#### Dataset excerpts ####
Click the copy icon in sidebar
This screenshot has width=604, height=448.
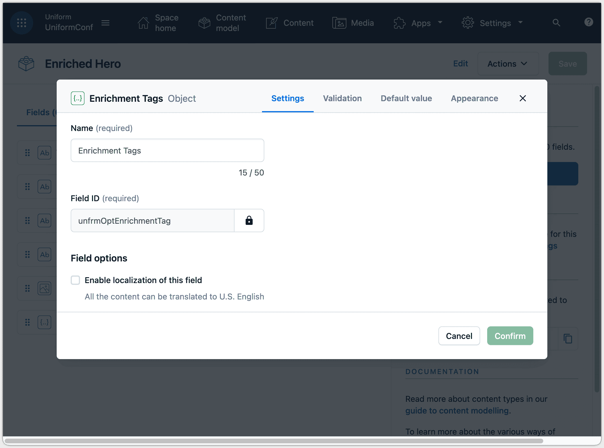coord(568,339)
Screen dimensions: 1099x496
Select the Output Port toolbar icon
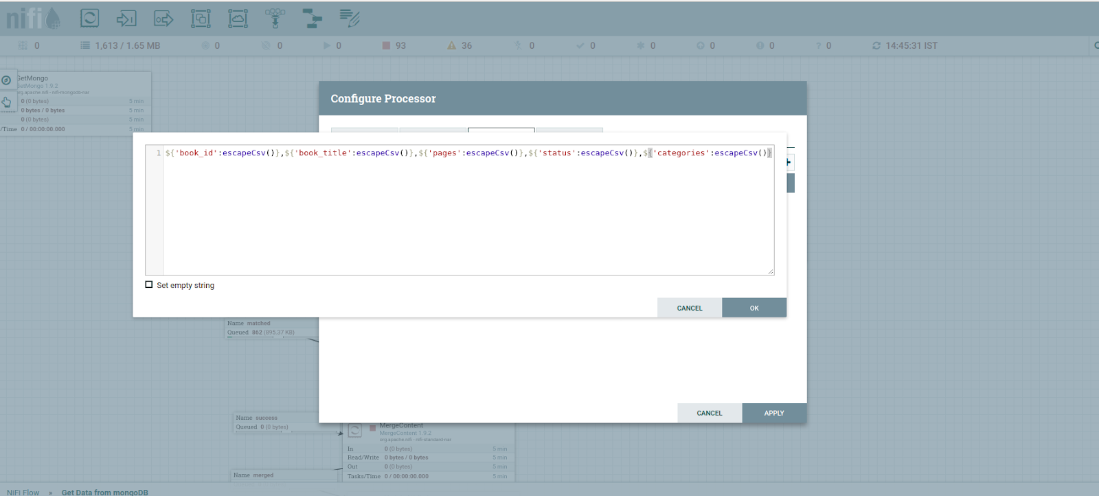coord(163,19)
####
• [Work to do]: Write out every line of the listing above word for word, omitting the pictures.

• [The output]:
Click the copy icon in sidebar
This screenshot has width=604, height=448.
coord(568,339)
Screen dimensions: 1099x496
Select the Output Port toolbar icon
coord(163,19)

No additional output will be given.